### WHAT TO PRODUCE
Pictures are to be left out, and every entry repeated exactly.
====== DATA SUPPLIED
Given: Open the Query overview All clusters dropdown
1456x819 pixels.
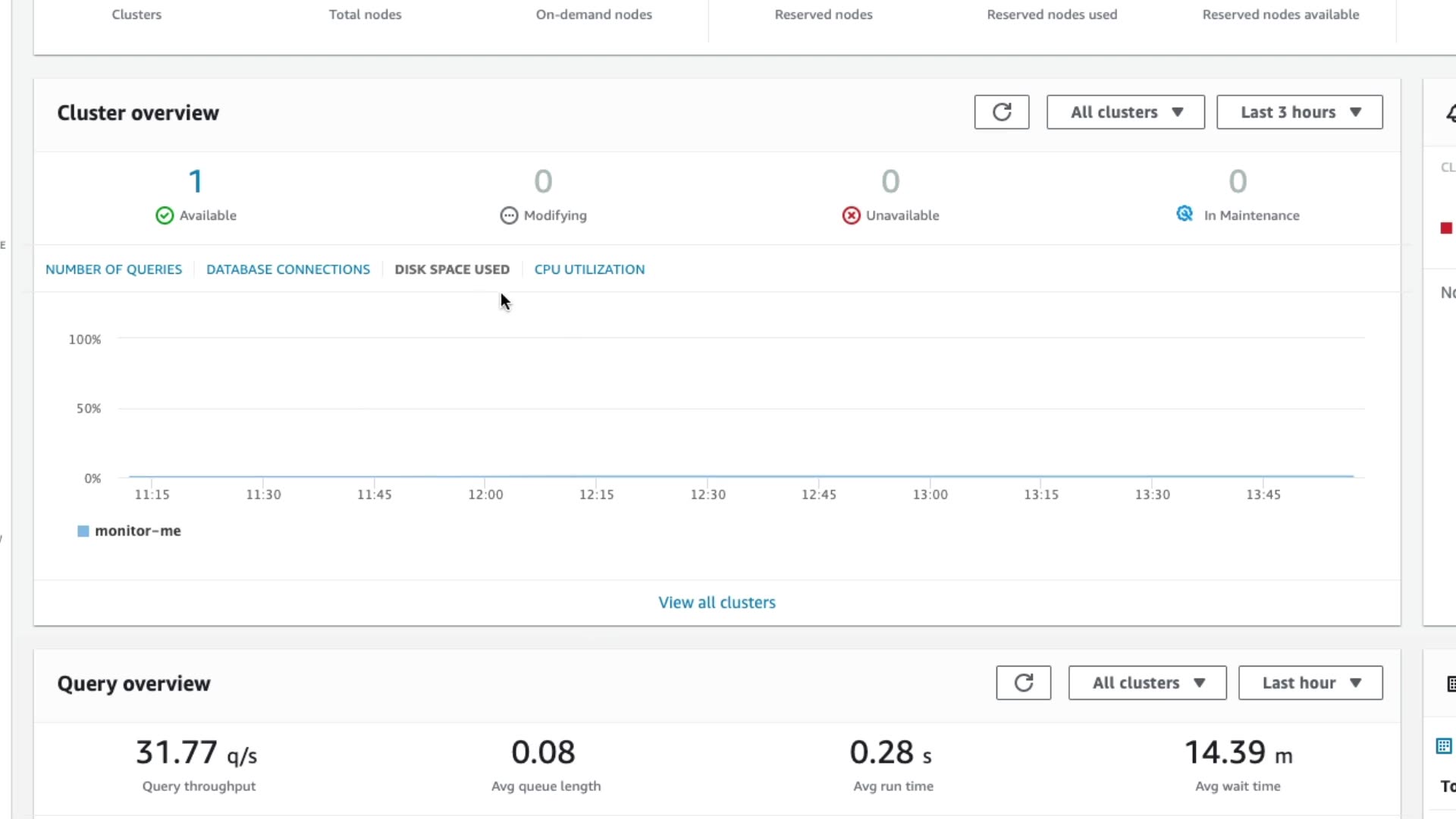Looking at the screenshot, I should pyautogui.click(x=1147, y=682).
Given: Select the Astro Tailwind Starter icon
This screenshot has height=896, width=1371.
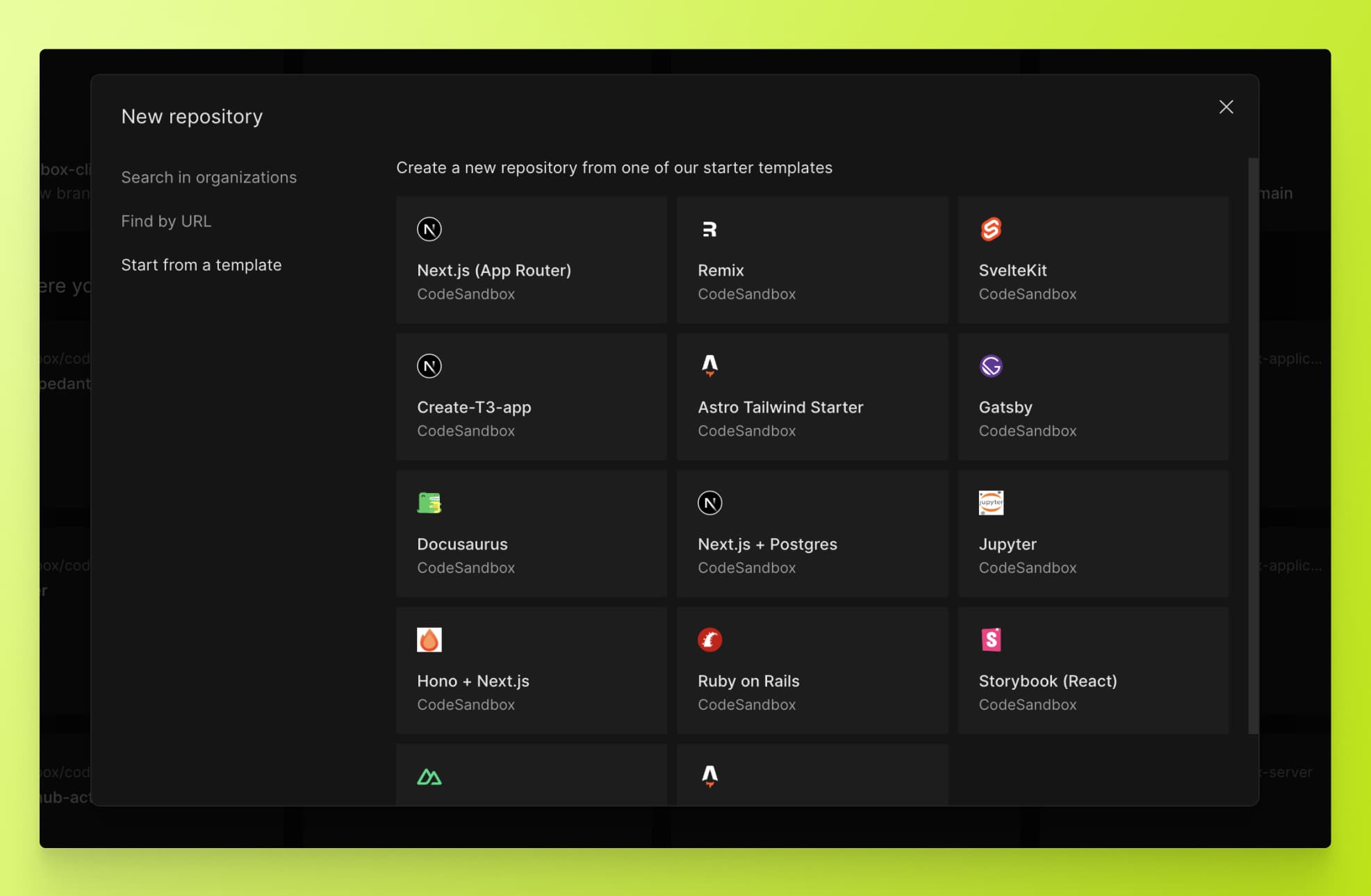Looking at the screenshot, I should 710,365.
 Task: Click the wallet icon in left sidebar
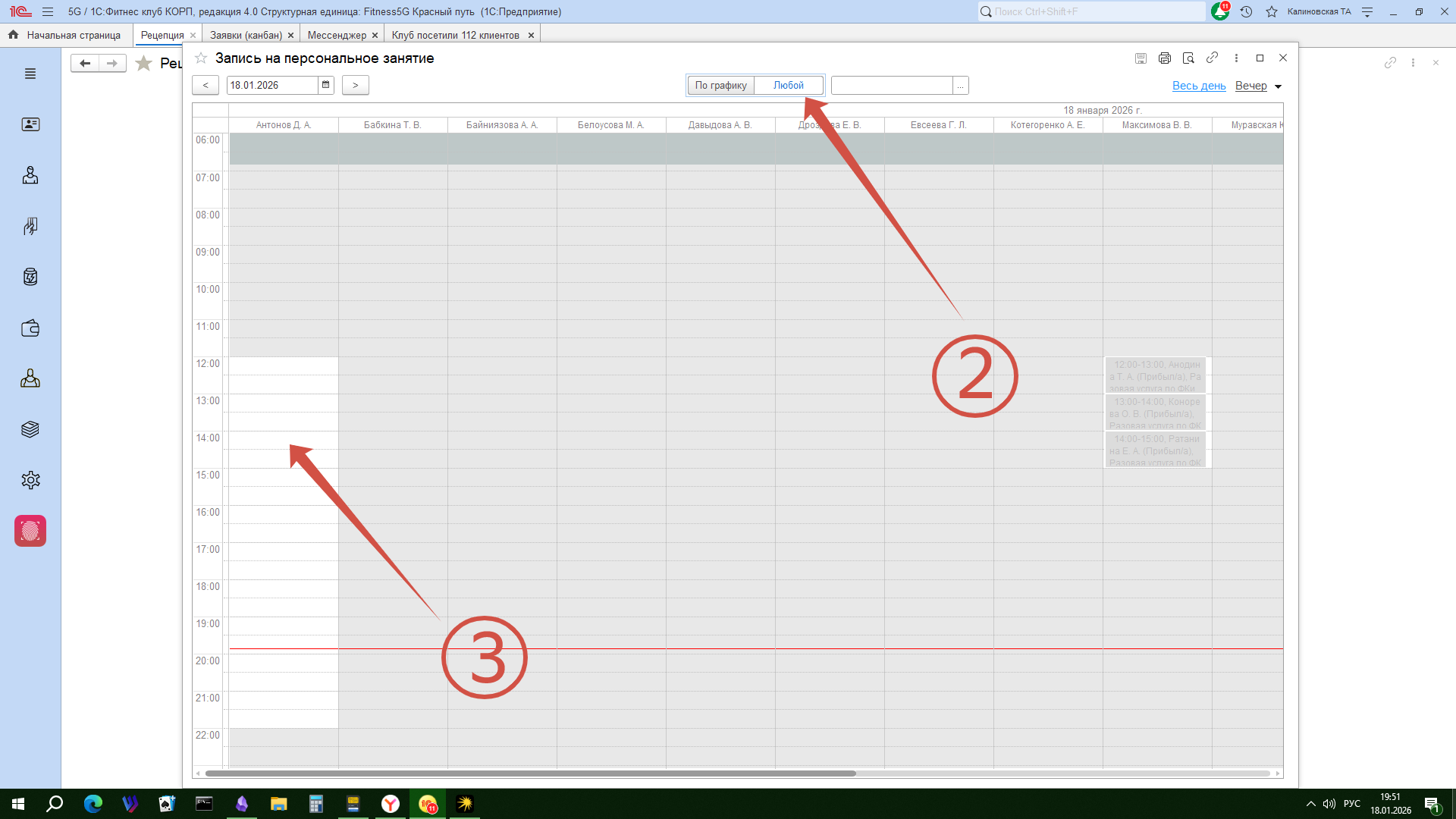(x=30, y=328)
============
### WRITTEN ANSWER
Given: Open the Query overview All clusters dropdown
1456x819 pixels.
Looking at the screenshot, I should pyautogui.click(x=1147, y=682).
Given: Select the Astro Tailwind Starter icon
This screenshot has height=896, width=1371.
Looking at the screenshot, I should 710,365.
 Task: Click the wallet icon in left sidebar
(x=30, y=328)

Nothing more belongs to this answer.